Los arqueólogos ansían demostrar que las ciencias sociales también tienen un lugar entre las estrellas. Esperan que el experimento SQuARE les abra las puertas de las agencias espaciales y les permita tener más acceso a materiales y a ahondar en más interrogantes. Por ejemplo, realizar un estudio de la privacidad en este hábitat espacial. “Sabemos que la EEI es un lugar con mucho ruido”, cuenta el investigador. “Lo que no sabemos es cómo eso afecta. Entender cómo es la privacidad en estos hábitats será importante para el futuro de la exploración espacial”.

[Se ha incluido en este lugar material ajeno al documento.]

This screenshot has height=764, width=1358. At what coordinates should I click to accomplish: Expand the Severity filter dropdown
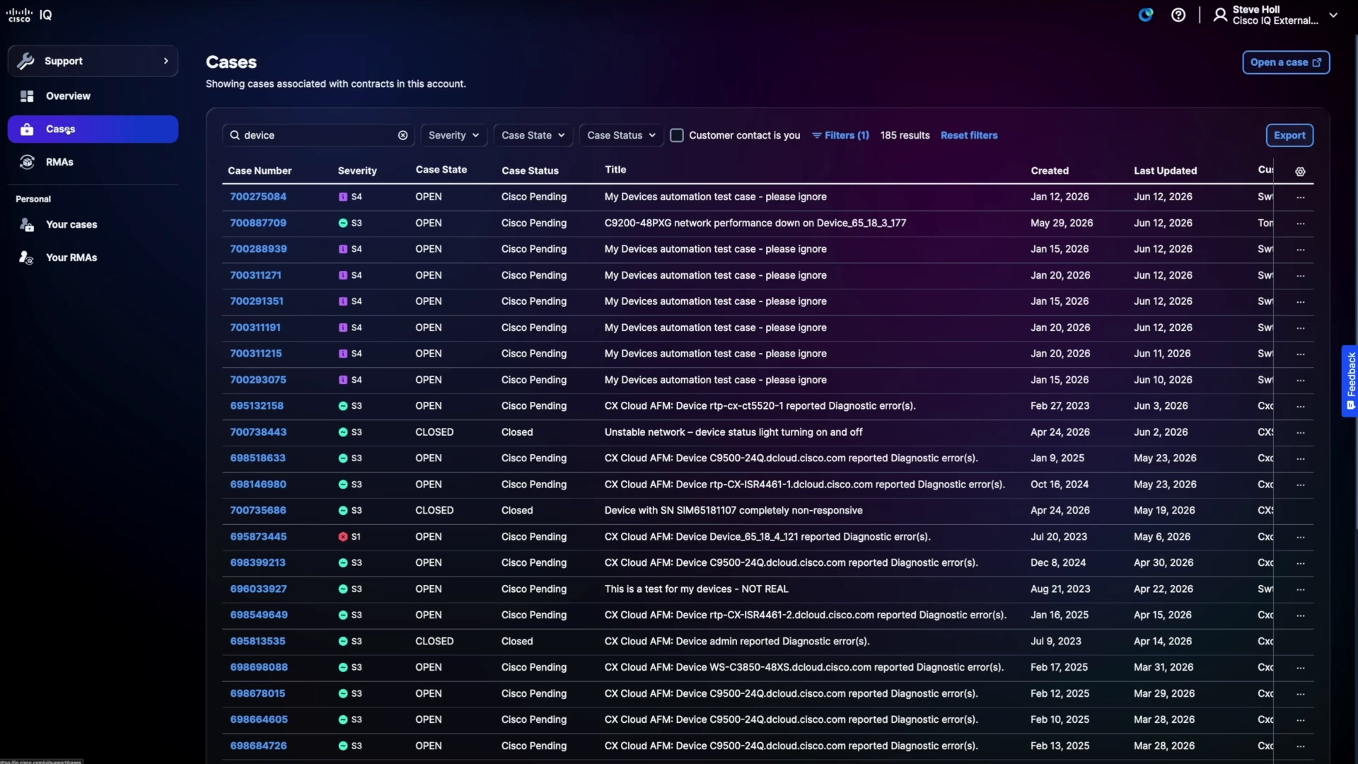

En especial, a estos investigadores les encantaría poder estudiar lo que consideran todo un tesoro: la basura de la estación. Generalmente, los desechos son incinerados en la atmósfera. Las bolsas que trajeron en el transbordador espacial fueron a parar directamente al basurero municipal en las afueras de Florida.
“Están ahí pero no sabemos donde”, cuenta Walsh, quien, junto a Gorman y Castaño, examinó en un artículo las prácticas de procesamiento de elementos que regresan a la Tierra desde la EEI en el vehículo Crew Dragon de SpaceX. “Estudiar la basura le podría ayudar a la NASA o a la ESA saber para futuras misiones espaciales cuánta comida se descarta; cuántas cosas se pueden reutilizar o reciclar. La basura es un gran cuerpo de evidencia que nadie ha examinado”.

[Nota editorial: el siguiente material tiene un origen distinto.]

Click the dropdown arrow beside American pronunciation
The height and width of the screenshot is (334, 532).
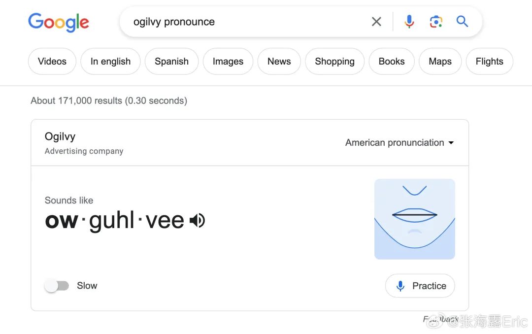coord(451,143)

Mientras se acerca el fin de la EEI, lo que más desespera a estos investigadores es que la NASA no tenga ningún plan para preservar algún segmento u objetos de esta colonia para su estudio o conservación en un museo. “Sería bueno preservar la mesa en la que comieron los astronautas durante 20 años”, reconoce Walsh. “O la campana de la estación, una tradición naval exportada al espacio. Cada vez que alguien llega o se va de la estación, la tocan".
Como ya sucedió con las estaciones espaciales soviéticas Salyut, el Skylab de EE UU −cuyos escombros cayeron sobre Australia en 1979− y la Mir −derribada en 2001−, en menos de una década la Estación Espacial Internacional dejará de existir. Se cerrará una época en la historia de la exploración espacial pero se abrirá otra, la era de las estaciones espaciales privadas −como Orbital Reef (de Blue Origin), Axiom, y StarLab (de Nanoracks y Lockheed Martin)− en la que gobernará el mercado.
Si bien saben que nunca conocerán la historia completa de esta minicomunidad en sus tres décadas, estos arqueólogos y sociólogos aun están colmados de preguntas sobre su funcionamiento y lamentarán ver arder en la atmósfera al máximo símbolo de cooperación internacional después de la Guerra Fría.
“Sabemos que sucederá y cuándo”, dice Walsh. “Así que tenemos un tiempo para ir preparándonos emocionalmente”.